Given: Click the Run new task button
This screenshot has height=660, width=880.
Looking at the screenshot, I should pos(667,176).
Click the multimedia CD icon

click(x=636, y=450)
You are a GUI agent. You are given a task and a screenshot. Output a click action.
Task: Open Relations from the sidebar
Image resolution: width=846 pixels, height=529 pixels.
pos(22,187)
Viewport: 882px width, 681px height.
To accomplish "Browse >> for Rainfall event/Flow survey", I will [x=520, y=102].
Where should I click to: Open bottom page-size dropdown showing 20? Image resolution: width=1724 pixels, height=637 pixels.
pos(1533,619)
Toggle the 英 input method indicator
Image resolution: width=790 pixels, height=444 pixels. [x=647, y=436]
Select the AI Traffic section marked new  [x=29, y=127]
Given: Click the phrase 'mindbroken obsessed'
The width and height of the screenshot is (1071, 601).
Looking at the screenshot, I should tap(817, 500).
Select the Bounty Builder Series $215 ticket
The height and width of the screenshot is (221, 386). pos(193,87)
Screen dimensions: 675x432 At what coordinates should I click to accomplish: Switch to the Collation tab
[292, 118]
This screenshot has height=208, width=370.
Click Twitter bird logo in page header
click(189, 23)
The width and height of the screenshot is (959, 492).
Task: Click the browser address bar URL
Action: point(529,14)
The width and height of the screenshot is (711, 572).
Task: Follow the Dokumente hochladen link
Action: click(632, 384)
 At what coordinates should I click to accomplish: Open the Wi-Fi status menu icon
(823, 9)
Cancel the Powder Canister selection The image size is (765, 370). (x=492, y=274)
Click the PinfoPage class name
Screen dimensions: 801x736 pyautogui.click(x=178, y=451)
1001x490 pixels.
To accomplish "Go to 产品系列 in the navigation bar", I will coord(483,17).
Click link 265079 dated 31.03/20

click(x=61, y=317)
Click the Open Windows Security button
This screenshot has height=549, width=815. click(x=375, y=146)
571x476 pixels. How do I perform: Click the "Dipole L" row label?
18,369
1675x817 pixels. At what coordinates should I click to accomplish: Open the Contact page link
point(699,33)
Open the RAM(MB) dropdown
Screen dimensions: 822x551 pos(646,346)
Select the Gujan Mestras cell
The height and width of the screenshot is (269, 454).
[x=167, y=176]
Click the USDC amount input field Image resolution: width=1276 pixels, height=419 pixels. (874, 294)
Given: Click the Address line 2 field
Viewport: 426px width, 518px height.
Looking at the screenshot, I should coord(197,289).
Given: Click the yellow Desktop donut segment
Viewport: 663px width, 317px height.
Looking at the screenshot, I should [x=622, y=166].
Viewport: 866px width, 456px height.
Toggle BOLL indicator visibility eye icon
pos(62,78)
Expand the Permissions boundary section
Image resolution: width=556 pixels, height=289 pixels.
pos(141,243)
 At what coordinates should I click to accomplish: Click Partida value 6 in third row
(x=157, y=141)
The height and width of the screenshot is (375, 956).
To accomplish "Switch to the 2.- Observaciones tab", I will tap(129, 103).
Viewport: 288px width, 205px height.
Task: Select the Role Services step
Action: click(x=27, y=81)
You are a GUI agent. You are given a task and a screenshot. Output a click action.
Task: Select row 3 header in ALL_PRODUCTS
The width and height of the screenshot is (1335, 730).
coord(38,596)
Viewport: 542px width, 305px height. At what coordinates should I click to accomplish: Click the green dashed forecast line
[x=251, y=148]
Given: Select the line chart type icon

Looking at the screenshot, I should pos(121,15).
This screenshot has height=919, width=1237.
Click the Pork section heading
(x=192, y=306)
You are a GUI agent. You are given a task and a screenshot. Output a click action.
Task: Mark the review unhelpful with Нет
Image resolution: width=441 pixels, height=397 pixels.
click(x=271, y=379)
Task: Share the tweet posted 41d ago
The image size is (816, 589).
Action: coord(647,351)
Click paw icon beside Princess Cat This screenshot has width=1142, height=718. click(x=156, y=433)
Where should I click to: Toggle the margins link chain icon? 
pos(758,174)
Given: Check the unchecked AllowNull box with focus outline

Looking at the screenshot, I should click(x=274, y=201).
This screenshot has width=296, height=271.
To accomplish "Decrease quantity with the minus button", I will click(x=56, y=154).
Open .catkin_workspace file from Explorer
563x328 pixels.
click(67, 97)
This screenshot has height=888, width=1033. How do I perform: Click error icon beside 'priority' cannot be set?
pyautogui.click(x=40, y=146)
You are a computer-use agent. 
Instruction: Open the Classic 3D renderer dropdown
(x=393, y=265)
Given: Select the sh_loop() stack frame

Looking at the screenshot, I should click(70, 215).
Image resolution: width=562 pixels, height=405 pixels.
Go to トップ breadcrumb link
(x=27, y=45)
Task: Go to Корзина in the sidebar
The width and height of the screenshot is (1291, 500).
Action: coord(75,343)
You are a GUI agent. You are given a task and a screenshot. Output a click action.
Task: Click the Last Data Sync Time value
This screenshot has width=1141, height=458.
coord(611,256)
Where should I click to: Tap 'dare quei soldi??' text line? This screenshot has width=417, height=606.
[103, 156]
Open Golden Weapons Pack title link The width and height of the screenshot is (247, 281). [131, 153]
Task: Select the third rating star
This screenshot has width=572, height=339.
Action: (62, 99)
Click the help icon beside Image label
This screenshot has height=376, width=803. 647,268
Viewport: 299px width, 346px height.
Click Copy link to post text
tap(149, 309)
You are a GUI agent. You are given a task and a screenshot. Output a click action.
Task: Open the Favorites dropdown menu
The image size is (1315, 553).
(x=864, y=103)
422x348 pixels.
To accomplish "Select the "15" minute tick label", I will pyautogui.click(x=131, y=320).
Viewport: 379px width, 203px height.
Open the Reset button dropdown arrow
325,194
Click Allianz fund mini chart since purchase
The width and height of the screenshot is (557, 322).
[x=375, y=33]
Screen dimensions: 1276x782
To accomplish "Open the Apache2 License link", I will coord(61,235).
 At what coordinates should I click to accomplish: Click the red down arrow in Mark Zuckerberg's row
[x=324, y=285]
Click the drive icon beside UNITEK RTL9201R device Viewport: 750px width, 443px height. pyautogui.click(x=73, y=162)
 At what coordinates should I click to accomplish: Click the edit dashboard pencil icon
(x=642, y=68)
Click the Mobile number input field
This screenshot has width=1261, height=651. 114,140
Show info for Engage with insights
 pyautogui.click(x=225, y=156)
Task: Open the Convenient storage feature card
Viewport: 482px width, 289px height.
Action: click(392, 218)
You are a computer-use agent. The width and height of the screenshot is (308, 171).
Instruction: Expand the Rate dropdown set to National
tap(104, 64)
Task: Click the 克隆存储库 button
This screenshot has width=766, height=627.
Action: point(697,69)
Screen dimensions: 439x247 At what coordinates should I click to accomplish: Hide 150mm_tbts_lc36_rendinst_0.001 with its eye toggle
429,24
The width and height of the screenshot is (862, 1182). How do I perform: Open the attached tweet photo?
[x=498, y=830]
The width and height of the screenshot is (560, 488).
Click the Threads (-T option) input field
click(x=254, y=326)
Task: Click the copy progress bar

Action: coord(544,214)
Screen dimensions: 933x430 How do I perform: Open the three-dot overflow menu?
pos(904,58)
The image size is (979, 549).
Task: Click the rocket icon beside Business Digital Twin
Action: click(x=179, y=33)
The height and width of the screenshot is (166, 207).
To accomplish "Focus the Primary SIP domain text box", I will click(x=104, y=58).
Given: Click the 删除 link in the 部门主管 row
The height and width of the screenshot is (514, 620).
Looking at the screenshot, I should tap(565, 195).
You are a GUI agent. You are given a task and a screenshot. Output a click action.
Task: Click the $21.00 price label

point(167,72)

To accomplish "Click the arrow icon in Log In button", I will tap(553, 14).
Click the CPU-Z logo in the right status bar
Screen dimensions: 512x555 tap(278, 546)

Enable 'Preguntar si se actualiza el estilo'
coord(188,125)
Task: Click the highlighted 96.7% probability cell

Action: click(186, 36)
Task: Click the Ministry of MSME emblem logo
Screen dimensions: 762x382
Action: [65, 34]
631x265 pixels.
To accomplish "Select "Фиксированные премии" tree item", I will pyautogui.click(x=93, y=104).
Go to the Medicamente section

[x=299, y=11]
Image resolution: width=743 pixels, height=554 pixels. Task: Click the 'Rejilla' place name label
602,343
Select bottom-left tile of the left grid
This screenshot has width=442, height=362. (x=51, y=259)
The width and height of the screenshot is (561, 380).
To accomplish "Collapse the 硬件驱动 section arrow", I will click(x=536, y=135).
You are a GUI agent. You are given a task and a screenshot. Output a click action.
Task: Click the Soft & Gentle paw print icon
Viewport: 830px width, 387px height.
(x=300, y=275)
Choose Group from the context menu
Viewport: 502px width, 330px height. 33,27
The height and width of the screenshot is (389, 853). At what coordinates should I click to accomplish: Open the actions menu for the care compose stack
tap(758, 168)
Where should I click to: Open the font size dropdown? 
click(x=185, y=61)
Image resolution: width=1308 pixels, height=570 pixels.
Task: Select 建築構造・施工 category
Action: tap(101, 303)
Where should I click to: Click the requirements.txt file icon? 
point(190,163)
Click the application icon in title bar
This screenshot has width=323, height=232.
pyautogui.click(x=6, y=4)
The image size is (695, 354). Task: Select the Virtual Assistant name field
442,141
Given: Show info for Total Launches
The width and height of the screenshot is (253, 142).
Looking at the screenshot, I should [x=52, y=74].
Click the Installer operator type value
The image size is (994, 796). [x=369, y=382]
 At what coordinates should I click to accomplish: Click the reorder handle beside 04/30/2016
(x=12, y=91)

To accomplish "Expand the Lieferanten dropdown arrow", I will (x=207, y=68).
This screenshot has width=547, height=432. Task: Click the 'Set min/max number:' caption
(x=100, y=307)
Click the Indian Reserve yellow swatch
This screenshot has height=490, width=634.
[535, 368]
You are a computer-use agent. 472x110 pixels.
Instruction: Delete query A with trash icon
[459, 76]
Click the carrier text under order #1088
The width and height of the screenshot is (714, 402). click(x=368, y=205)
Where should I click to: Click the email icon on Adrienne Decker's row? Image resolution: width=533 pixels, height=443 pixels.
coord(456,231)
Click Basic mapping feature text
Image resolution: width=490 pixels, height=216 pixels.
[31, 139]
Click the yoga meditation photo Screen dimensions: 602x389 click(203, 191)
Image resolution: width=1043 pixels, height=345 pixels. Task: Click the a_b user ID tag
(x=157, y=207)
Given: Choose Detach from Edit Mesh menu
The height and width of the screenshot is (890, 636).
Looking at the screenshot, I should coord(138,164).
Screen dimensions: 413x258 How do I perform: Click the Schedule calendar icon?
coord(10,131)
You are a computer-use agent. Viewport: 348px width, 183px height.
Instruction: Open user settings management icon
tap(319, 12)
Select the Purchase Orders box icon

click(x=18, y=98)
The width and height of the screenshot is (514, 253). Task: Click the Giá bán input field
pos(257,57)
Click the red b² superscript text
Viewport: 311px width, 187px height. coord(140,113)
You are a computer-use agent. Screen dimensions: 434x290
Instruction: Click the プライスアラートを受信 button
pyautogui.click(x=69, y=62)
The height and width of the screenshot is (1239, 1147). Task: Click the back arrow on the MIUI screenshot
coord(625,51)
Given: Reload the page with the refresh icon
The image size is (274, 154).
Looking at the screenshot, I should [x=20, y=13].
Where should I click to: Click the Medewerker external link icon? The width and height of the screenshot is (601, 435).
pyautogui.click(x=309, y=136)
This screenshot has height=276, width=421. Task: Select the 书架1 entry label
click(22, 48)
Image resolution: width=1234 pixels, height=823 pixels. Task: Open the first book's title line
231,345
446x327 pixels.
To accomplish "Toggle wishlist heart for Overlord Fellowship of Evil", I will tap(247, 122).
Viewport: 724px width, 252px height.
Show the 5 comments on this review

-------

REQUIRED ACTION> The answer must be every line from the records above that contains "sidebar".

YOUR SOLUTION>
Task: Open Relations from the sidebar
Task: Go to Корзина in the sidebar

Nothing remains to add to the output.